During the final round of the championship, at times as many as six teams either were tied or within a shot of the lead.

And if you were watching the online scoring in either round you would have marveled at the birdie runs the teams were making, putting par on an always challenging Carolina Country Club course to shame.

SCGA Hall of Fame golfer Kevin King from Hilton Head and partner Todd White from Spartanburg had one of those runs in the first round.

“We did get on a roll,” said White after he and King posted an 11-under par 61 to take a 1-shot lead.

The two finished off their first round making birdies on seven of the nine holes on the back to card a 29.

Just a shot behind was Ferrell and Sims as well as Herold and Walker.

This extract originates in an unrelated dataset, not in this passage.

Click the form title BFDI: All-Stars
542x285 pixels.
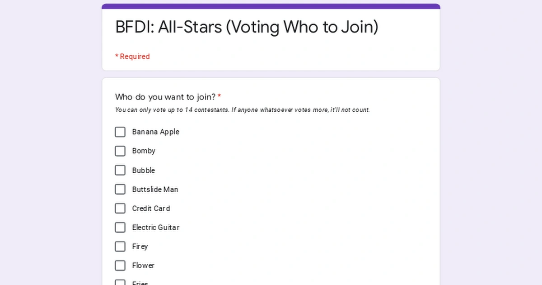pyautogui.click(x=247, y=27)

While the top three teams got off to a slow start the team of Walt Todd, Jr. from Greenville and Bradley Kaufman from Greer did not.

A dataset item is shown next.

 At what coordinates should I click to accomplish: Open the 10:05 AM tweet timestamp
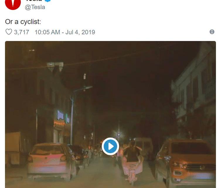tap(47, 32)
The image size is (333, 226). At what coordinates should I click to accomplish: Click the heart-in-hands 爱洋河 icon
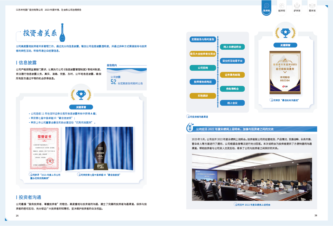[312, 6]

Starting at 8-under par the two shaved four strokes on the front and four more on the back and came to 18 in the lead at 16-under par.

The two could not convert a birdie opportunity on the final hole and were the clubhouse leader, but did not expect their lead to last.

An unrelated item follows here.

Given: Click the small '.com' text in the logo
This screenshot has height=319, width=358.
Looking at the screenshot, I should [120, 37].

Walt Todd, Jr. and his partner Bradley Kaufman got to 16-under par and had the lead on the course for a time in the final round. (GolfClub photo)

Ferrell and Sims were on the 18th green at 17-under par, but like Todd and Kaufman they were unable to go to 18-under par.

Herold and Walker, playing in the final group had tied Ferrell and Sims with a birdie on the 16th hole.

“I had about a 30 footer and I was able to run it in,” said Herold.

His putt brought his team to 16-under par. A par on the 17th hole set up a chance to win or tie on the final hole.

Herold hit two good shots to just make the putting surface about 25 feet from the pin.

On the final hole of regulation play, Zachary Herold had a long eagle chance to win the championship. It missed but his birdie forced a playoff.

“An eagle 3 would have won it, but I had to be a little tentative, because it could get away,” said Herold.

His eagle attempt came up about two feet from the cup. He settled for a birdie and a tie and a playoff.

`While the idea of a four ball match is to have four golfers trying for the best score, in the playoff it turned out to be Herold against Sims.

Ferrell had trouble with his tee shot and hit his second shot in the water.

Walker pulled his tee shot well out of the fairway and then dunked his second shot in front of the green on the par 5 18th hole.

Sims hit a near perfect drive and followed it up with a good second shot that ended up in a green side bunker, but in a very playable position.

Herold’s drive was on the side hill just off the fairway.

“The ball was about 2 feet below my feet. I saw Sims had gone in the bunker and I thought if I did that we could still get up and down and force another hole,” said Herold.

Instead, Herold launched his shot over the green.

Dixon Walker helps his partner Zachary Herold get a look at the line for the final hole in the playoff at the SCGA Mid-Am Championship. (GolfClub Photo)

Sims got a hard bounce on the green out of the bunker and rolled off the putting surface setting up a difficult chip.

Ferrell and Walker were effectively out of the hole.

Herold laying two, hit his recovery shot to about 12 feet below hole on the edge of the green.

Sims fourth shot got his ball on the green, but Herold used a pitching wedge to hit a bump and run shot that rolled in the hole for a birdie and the win.

“I had pretty much a free run at it,” said the winner of a second SCGA team title in 2022.

In March, Herold had teamed up with Sam Jackson from West Columbia to win the SCGA Partners Championship.

In the last two Mid-Am Four-ball tournaments Herold and Walker now have a tie for 3rd and a win.

“We got lucky to team up last year and had a good run to tie for third,” said Walker,”We wanted to see if we could do better this year,” he added and they did.

In a third place tie was the team of Todd and Kaufman tied with a pair of former Greenville County champions after
former champ Jeremy Revis birdied the final hole to boost he and Chris Eassy into the tie.

During the two-day championship there were a pair of holes-in-one made at Carolina.

Greer’s Mike Gravley aced the par 3 third hole from 171 yards using a 7-iron. It was Gravley’s 8th Hole-In-One.

Steven Callicut from Spartanburg made a Hole-In-One on the 15th hole from 207 yards.